In deer updates, Junior’s no longer visiting at all and Bucky’s showing up a little more often these days–I think out of sheer loneliness, since his best bud left him. There are a couple of wild-raised does around the same age as Bucks (yes, he has many nicknames) who seem to be hanging around his territory a lot lately, so maybe he’ll take up with them.
Mini and Albert (at left) are the only squirrels I have at the moment, and they’re both on the road to independence. They’re weaned now, so all that remains is for them to discover that they can go outside as they please–after that, it will only be a couple of weeks before they cut the apron strings. If they delay, though, I’ll have to overwinter them. I generally don’t release squirrels later than mid-November.
They’re both quite active little rascals and have bonded nicely although, oddly enough, Albert is the one who still allows me to touch him, while Mini ( at right) has "wilded up" as if she’d never been handled by a human before - go figure! (Below, Albert is at the top and Mini is stretched out full-length.)
The chimney swift from my last October update did have to be euthanized.

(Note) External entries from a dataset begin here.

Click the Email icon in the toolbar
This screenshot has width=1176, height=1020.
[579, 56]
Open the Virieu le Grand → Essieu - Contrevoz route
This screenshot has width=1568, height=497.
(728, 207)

With feedings every hour for 12 hours a day, she still managed to lose 4 grams in 7 days, and she never regained her ability to fly. That decision hurt a lot, because she really was a sweet bird. The dramatic weight loss, though, was the deal clincher: to give you an analogy, imagine a 100 lb. person eating full meals every hour for 12 hours a day for 7 days, and yet still losing 15 pounds in those same 7 days. That’s what she had done, poor girl.
Miss Little Dove, on the other hand, is coming along beautifully. She weighed 57g when she came in and was 124g yesterday–quite a weight gain! But remember, she’s a growing bird, so dramatic weight gain is normal for her. Her injured wing is healing nicely and she’s starting to fly in place, flapping those wings as hard as she can to test and strengthen them. I love watching pre-fledglings do that!
I had a red bellied woodpecker come in last week, a female, with a broken wing. I got her to Smalley’s about 20 minutes before they closed, and prior to the X-ray Shelley Baumann and I were hopeful that she could be saved. I really, really like red bellies; they and pileateds are my favorite woodpeckers.
Unfortunately, the X-ray showed that the break was so close to the joint that when the bone healed, it would have resulted in a frozen joint. That would’ve meant she’d’ve never been able to fly again, Adding to that, she had an open wound under that wing, so even if the break hadn’t been too close to the joint, there was no way to wrap it without having that wound get infected. The poor girl was doomed, no matter what we did.
Unfortunately, we’ve reached that time of year when most of my intakes will have injuries that require euthanasia. There will be few babies for the next few months, maybe some late gray squirrels or flying squirrels...and having said that, watch me be flooded with flyers and late grays over the next few weeks!